The way firefox is, you might as well use plaintext.. in fact you *have to* otherwise half your users will complain that they can't access your site. Or pay arm+leg to verisign, who'll refuse you the cert anyway unless you're a registered company (been there.. done that..).
This is stupidity of the highest order - instead of the increased use of encryption browsers like firefox are discouraging its use.
Standard certs do nothing to establish identity. They merely establish that the site is not being spoofed. Thus, the purpose of the whois email verification is not to prevent illegitimate sites from getting certs. The purpose of the whois email verification is to ensure that I can't get a cert for www.bankofamerica.com, hack an ISP's DNS server to redirect their traffic to my site, and pose as Bank of America. For those purposes, it is sufficient to merely require that the domain owners confirm via email that the request was authorized.

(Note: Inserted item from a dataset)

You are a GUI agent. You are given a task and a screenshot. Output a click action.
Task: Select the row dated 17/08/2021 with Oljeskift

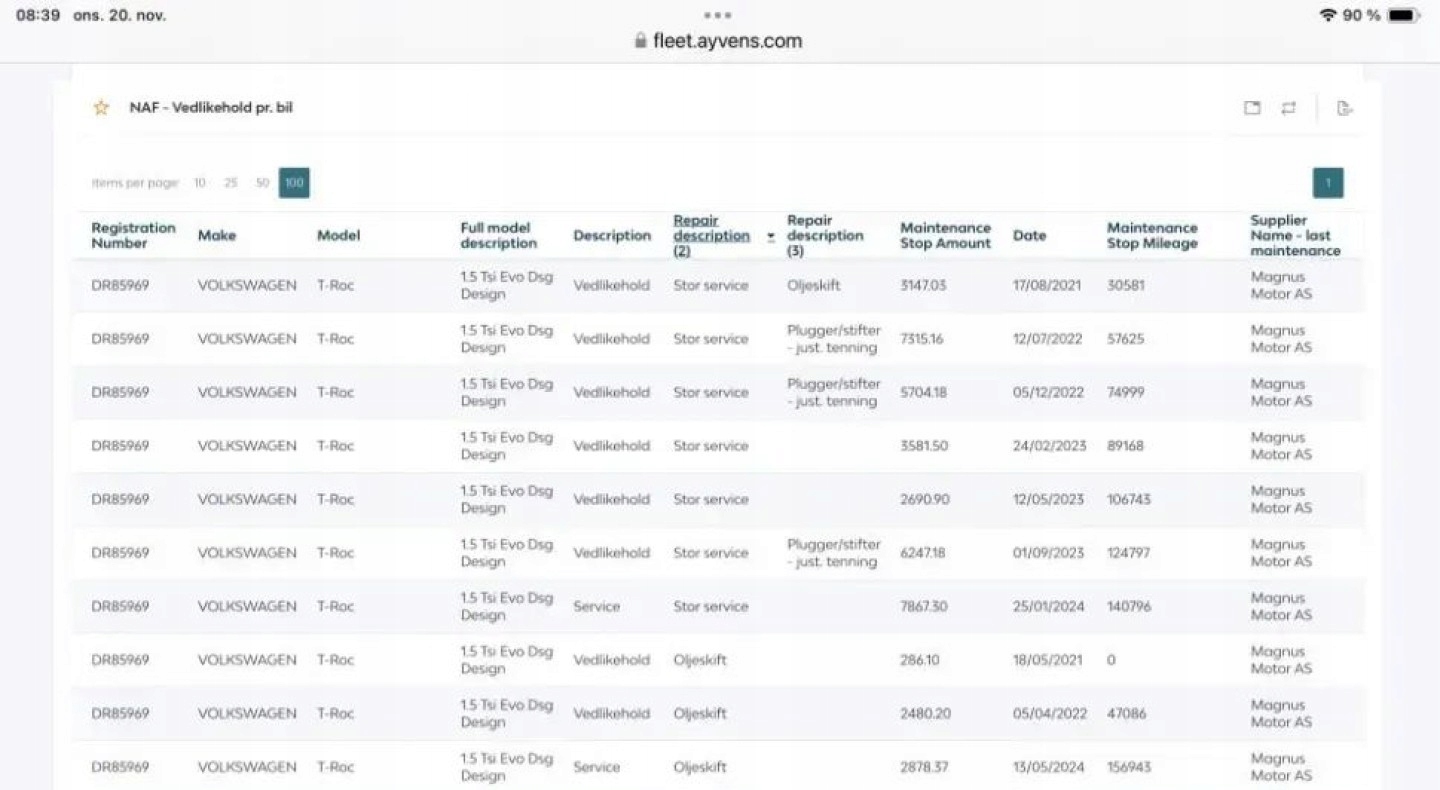[x=718, y=286]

..right.. but how does the email get delivered? if the bad guy has hacked the right dns server he can tailor the MX record as well and get the "confirm you want a certificate" email delivered to himself...
Quote from my human factors instructor of many years ago:
"Any system that depends on the user doing the right thing has already failed."
There should be no warnings. Nothing to click. You simply don't let them see the page and you tell them why. Assume they will work around it and protect them as much as you can anyway.
Most programmers at this point ask, "And should I wipe for them too?"
The correct answer is, "Yes, but ask what brand of paper they prefer and make sure there's an alternative if they forget." Sorry, but THAT'S YOUR JOB AS A PROGRAMMER.
Programs are for PEOPLE, not computers. Computers don't matter. At all. They exist ONLY for PEOPLE. Your job is to take care of the PEOPLE's issues like *they* matter. The computer is secondary, or tertiary.
Please do not read this sig. Thank you.